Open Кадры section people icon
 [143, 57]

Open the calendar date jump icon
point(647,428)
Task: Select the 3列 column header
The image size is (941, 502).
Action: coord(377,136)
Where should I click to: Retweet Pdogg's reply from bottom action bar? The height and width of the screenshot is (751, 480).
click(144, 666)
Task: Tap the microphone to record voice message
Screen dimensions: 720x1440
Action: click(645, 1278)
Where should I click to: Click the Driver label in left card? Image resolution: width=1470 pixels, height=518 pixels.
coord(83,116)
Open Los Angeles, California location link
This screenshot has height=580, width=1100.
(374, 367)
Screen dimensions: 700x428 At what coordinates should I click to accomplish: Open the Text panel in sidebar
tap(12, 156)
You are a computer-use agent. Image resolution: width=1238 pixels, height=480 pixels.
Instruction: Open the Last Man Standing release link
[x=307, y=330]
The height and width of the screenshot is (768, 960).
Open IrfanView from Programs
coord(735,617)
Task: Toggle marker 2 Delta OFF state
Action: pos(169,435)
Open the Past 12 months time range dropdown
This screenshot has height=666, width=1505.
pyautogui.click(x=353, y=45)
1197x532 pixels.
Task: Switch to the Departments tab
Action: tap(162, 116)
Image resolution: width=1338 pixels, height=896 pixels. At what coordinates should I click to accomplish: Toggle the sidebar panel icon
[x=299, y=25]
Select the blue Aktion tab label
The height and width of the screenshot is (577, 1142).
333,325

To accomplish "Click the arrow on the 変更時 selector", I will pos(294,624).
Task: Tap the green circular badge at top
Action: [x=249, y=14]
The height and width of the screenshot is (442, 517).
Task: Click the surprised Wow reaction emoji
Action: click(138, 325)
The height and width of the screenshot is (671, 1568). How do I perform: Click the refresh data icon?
§
■ Task to carry out ■
Can you reproduce all the material exactly?

■ Exercise result ■
Open Кадры section people icon
 [143, 57]

Open the calendar date jump icon
point(647,428)
Task: Select the 3列 column header
The image size is (941, 502).
Action: coord(377,136)
Where should I click to: Retweet Pdogg's reply from bottom action bar? The height and width of the screenshot is (751, 480).
click(144, 666)
Task: Tap the microphone to record voice message
Screen dimensions: 720x1440
Action: click(645, 1278)
Where should I click to: Click the Driver label in left card? Image resolution: width=1470 pixels, height=518 pixels.
coord(83,116)
Open Los Angeles, California location link
This screenshot has height=580, width=1100.
(374, 367)
Screen dimensions: 700x428 At what coordinates should I click to accomplish: Open the Text panel in sidebar
tap(12, 156)
You are a computer-use agent. Image resolution: width=1238 pixels, height=480 pixels.
Instruction: Open the Last Man Standing release link
[x=307, y=330]
The height and width of the screenshot is (768, 960).
Open IrfanView from Programs
coord(735,617)
Task: Toggle marker 2 Delta OFF state
Action: pos(169,435)
Open the Past 12 months time range dropdown
This screenshot has height=666, width=1505.
pyautogui.click(x=353, y=45)
1197x532 pixels.
Task: Switch to the Departments tab
Action: tap(162, 116)
Image resolution: width=1338 pixels, height=896 pixels. At what coordinates should I click to accomplish: Toggle the sidebar panel icon
[x=299, y=25]
Select the blue Aktion tab label
The height and width of the screenshot is (577, 1142).
333,325

To accomplish "Click the arrow on the 変更時 selector", I will pos(294,624).
Task: Tap the green circular badge at top
Action: [x=249, y=14]
The height and width of the screenshot is (442, 517).
Task: Click the surprised Wow reaction emoji
Action: click(138, 325)
The height and width of the screenshot is (671, 1568). How do I perform: Click the refresh data icon?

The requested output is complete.